CHALLENGE
Copy out the full court excerpt about the automatic stay violation, word for word.

DOCUMENT EXCERPT
Following the close of testimony, Theodore Araujo, Esq. ("Araujo"), an attorney with the Bodow Law Offices who represented Firnstein at the inquest hearing, pointed out to the Court that there was absolutely no dispute that EFCU received notice of the Debtor's Chapter 13 filing because it had retained counsel to file a motion for relief from the automatic stay in the case in order to repossess a trailer owned by the Debtor. Araujo argued that EFCU's conduct in violating the automatic stay was all the more egregious because it was fully aware of the bankruptcy case and it was represented by counsel in connection with the case. He urged the Court to consider the damages awarded by a bankruptcy court in the case of In re McCormack, 203 B.R. 521 (Bankr. D.N.H. 1996). Araujo also noted that in this case the Chapter 13 Trustee was claiming any damages Firnstein might obtain as "disposable income" and, thus, subject to turnover to the Trustee for distribution to his creditors. He asked, generally, that in the event the Court were to award punitive damages and were to determine that some portion of those damages did not constitute "disposable income" that that portion of the award be withheld from any payments being made to EFCU under the Debtor's Chapter 13 Plan to the extent that EFCU had not paid the award.

The Court takes judicial notice that on October 5, 2003, EFCU, represented by the firm of Riehlman, Shafer and Shafer, filed a motion in the Chapter 13 case seeking relief from the automatic stay with regard to a PP-2002 Tracker Targo. On November 20, 2003 this Court signed an Order granting EFCU's motion.

DATASET CONTENT
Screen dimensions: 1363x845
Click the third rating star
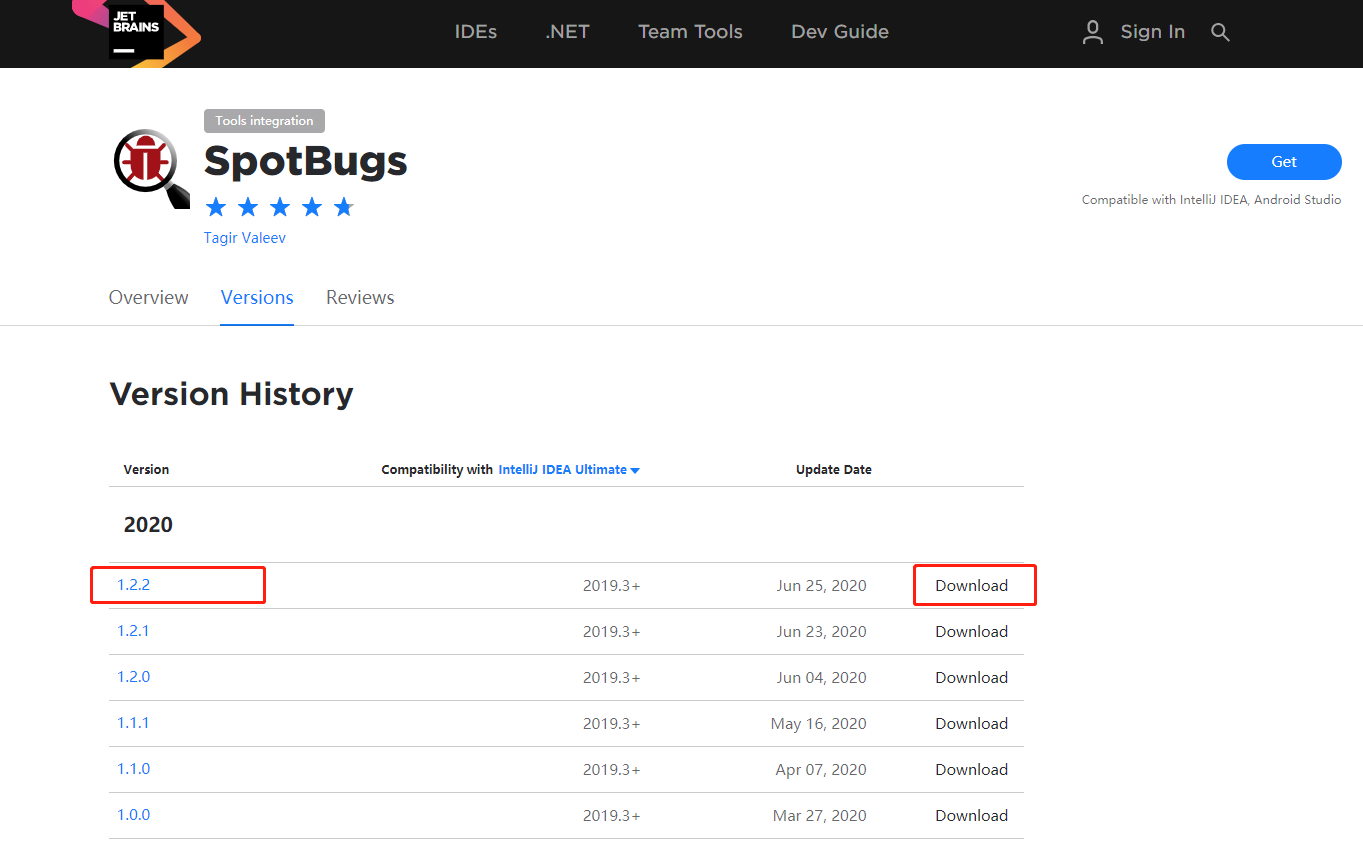tap(279, 206)
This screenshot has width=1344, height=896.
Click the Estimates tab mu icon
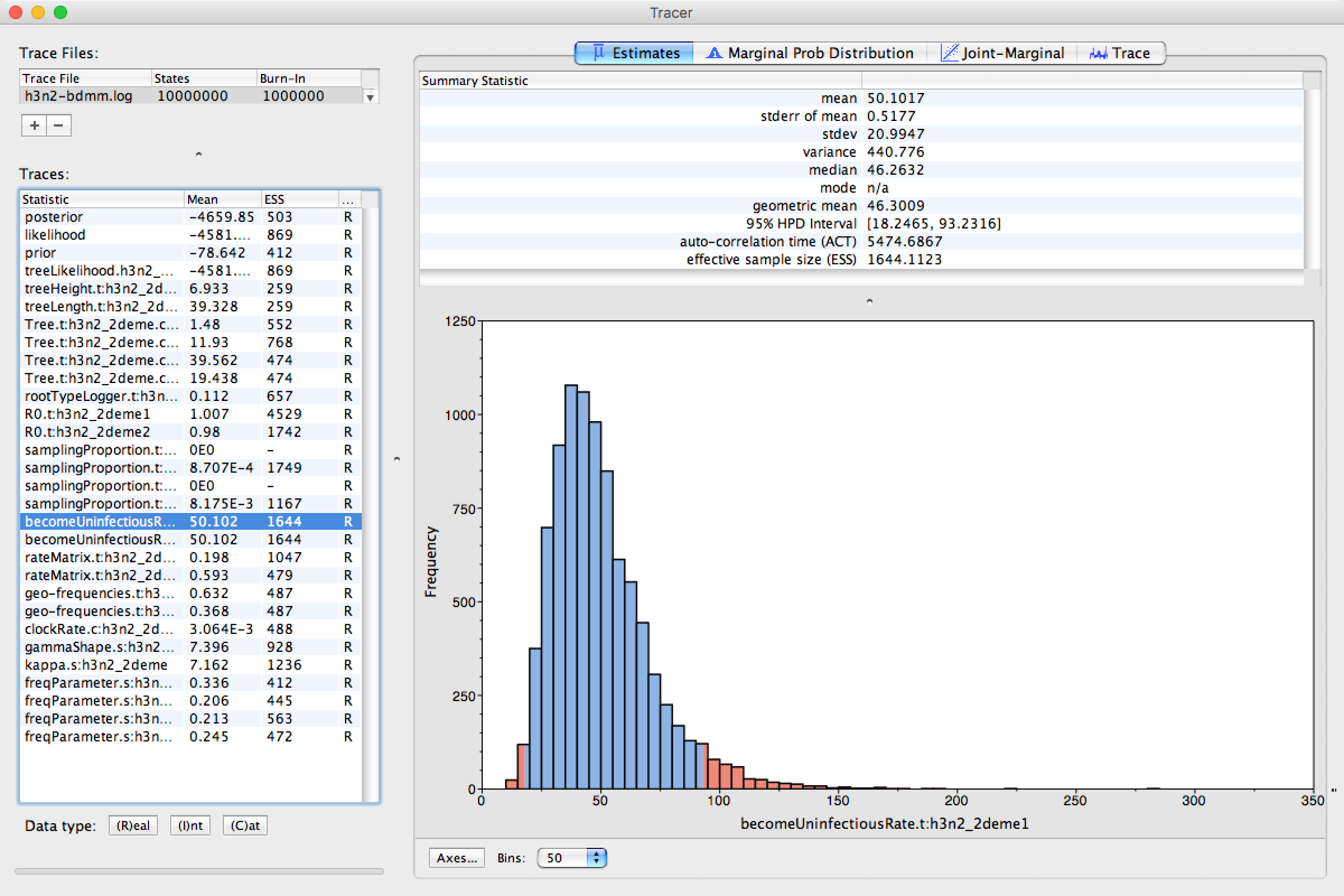tap(598, 53)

EXERCISE ANSWER
Following the close of testimony, Theodore Araujo, Esq. ("Araujo"), an attorney with the Bodow Law Offices who represented Firnstein at the inquest hearing, pointed out to the Court that there was absolutely no dispute that EFCU received notice of the Debtor's Chapter 13 filing because it had retained counsel to file a motion for relief from the automatic stay in the case in order to repossess a trailer owned by the Debtor. Araujo argued that EFCU's conduct in violating the automatic stay was all the more egregious because it was fully aware of the bankruptcy case and it was represented by counsel in connection with the case. He urged the Court to consider the damages awarded by a bankruptcy court in the case of In re McCormack, 203 B.R. 521 (Bankr. D.N.H. 1996). Araujo also noted that in this case the Chapter 13 Trustee was claiming any damages Firnstein might obtain as "disposable income" and, thus, subject to turnover to the Trustee for distribution to his creditors. He asked, generally, that in the event the Court were to award punitive damages and were to determine that some portion of those damages did not constitute "disposable income" that that portion of the award be withheld from any payments being made to EFCU under the Debtor's Chapter 13 Plan to the extent that EFCU had not paid the award.

The Court takes judicial notice that on October 5, 2003, EFCU, represented by the firm of Riehlman, Shafer and Shafer, filed a motion in the Chapter 13 case seeking relief from the automatic stay with regard to a PP-2002 Tracker Targo. On November 20, 2003 this Court signed an Order granting EFCU's motion.